ーOOO-国宝 阿修羅展

 先日は、上野の東京国立博物館で開かれている「国宝 阿修羅展」というのを見てきたですよ。

 
 阿修羅像に興味はあったんだけど、ワタシはまったくのシロート。
 会場内を何周でも出来ると言うことだったので、とりあえずスタスタッと場内をひとまわり。
 入り口付近の和同開珎とか曲玉とかに人だかりが出来てたけど、ワタシはスルー。小物はいいから、とりあえず仏像さんを拝んでおきたい。


 んで、あれこれの仏像たちを拝見です。
 …ぶっちゃけ、結構ボロかったですな。
 色が塗ってあるはずなんだけど、なんだか薄くなっちゃってる仏像。金メッキが落ちて、まだらに黒ずんでる仏像。
 こういうの、なんでキチンと修復しないのかなぁ? 不思議に思った。


 肝心の阿修羅さんは、それはもう見事だった。コレは乾漆八部衆立像という8体組の仏像の中の1体なのだが、8体の中でコレだけが美少年なのだ。
 そんでもって阿修羅像は大人気。ぐるりぐるりと人の輪が出来ていて、なかなか近づけない。会場をもう一周してから改めて拝ませてもらおうと思い、その場を立ち去った。

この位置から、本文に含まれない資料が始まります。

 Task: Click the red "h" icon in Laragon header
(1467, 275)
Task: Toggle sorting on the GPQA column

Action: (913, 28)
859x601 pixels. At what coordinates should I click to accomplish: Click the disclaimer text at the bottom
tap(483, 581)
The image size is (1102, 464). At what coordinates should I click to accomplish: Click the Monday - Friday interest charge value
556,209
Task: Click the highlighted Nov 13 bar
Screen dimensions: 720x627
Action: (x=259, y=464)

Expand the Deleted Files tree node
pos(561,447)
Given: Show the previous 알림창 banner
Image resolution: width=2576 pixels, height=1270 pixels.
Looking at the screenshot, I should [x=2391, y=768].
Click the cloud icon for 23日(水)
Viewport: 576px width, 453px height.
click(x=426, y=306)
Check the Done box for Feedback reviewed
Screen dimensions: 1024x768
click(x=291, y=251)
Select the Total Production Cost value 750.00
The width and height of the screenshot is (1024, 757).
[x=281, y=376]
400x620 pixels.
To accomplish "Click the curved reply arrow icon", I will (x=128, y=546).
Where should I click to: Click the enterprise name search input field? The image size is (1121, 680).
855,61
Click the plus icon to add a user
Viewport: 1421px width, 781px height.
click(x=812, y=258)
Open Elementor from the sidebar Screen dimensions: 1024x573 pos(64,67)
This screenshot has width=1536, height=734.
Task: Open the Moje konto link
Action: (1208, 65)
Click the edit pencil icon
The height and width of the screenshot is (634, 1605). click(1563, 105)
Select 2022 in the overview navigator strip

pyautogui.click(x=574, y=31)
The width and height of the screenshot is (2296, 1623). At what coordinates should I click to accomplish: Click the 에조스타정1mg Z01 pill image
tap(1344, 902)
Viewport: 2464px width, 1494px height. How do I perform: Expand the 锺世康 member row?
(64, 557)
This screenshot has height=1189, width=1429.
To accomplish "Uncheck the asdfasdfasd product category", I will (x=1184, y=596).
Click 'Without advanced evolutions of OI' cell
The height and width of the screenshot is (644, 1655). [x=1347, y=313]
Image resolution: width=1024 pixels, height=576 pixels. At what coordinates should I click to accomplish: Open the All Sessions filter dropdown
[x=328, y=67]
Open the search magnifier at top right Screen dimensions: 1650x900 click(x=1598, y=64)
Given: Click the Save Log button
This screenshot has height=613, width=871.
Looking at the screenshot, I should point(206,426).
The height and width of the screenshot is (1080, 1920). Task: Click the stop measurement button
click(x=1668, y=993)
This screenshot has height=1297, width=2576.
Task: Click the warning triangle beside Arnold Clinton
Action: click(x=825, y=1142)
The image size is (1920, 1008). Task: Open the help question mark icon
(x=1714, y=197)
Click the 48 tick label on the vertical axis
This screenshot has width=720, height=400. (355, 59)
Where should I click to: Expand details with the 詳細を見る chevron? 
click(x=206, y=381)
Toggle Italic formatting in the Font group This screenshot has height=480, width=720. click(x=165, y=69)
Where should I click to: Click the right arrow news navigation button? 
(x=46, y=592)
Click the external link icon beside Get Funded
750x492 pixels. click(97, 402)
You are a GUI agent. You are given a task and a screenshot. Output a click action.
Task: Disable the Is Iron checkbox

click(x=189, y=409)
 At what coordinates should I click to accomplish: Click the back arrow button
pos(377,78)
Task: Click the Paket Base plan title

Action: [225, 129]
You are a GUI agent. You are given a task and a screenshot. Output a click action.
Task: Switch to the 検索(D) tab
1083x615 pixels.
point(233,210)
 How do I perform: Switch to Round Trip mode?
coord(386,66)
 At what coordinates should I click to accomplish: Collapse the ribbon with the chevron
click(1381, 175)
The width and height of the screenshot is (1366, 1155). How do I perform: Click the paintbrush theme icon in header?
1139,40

 その先には、70センチほどの小さな仏像が10体ほど飾ってあった。それらはみな、手首が欠けていた。スパーンと切り落としたような形。
 なぜこうなっているのかが気になって、会場の係員さんに尋ねてみました。
「あの、これらの仏像は、手首より先の部分が切り落としたようになっているんですけど、この部分が現在修理中だと言うことですか?」
「いえいえ、そうではありません。この仏像は、何度かあった興福寺の火災で、手首より先の部分が焼失してしまったのだ、とされています。興福寺は何度も焼き討ちにあっていまして、10回ほど火災にあったとされています」
「とすると、火災のたびにお坊さんたちが必死で消火したり、仏像を持って逃げたり、そういうことですね」
「消防車があるわけでなく、おそらく水もふんだんには使えなかったでしょうから、あの大きな仏像を持って逃げたんでしょうね。お坊さんたち、大変だったでしょうね。焼き討ちだから、周りに敵の兵士がいっぱいいたんじゃないでしょうか。そんな中で必死で仏像を守ったんですね」
 そういうことなのだ。
 あのボロさは、火災のたびに仏像が傷ついて出来たモノだったのだ。


 そんなことを考えながら、会場をもう一周。
 この仏像も、手首がもげている。やっぱりこれも焼き討ちで焼けたんだろうか?
 あんな大きい仏像、どうやって持って逃げたんだろう?
 仏像のキズの一つ一つが、焼け出されたときについた生々しいキズに見えてくる。そこに歴史の息づかいを、人間くささを感じる。
 キズが雄弁に歴史を物語っているから、これらの仏像は安易に修理されてなかったんじゃないか、と気がつく。


 そして、キズひとつない阿修羅像の美しさに打たれる。
 この像は、みんなが真っ先に持って逃げたんじゃないだろうか。
 守り抜かれてきた最も大事な仏像。これはきっとそういうことなのだ。


 展覧会の仏像のボロさに、そして、阿修羅像のキズのない美しさに、歴史の重みを感じとった。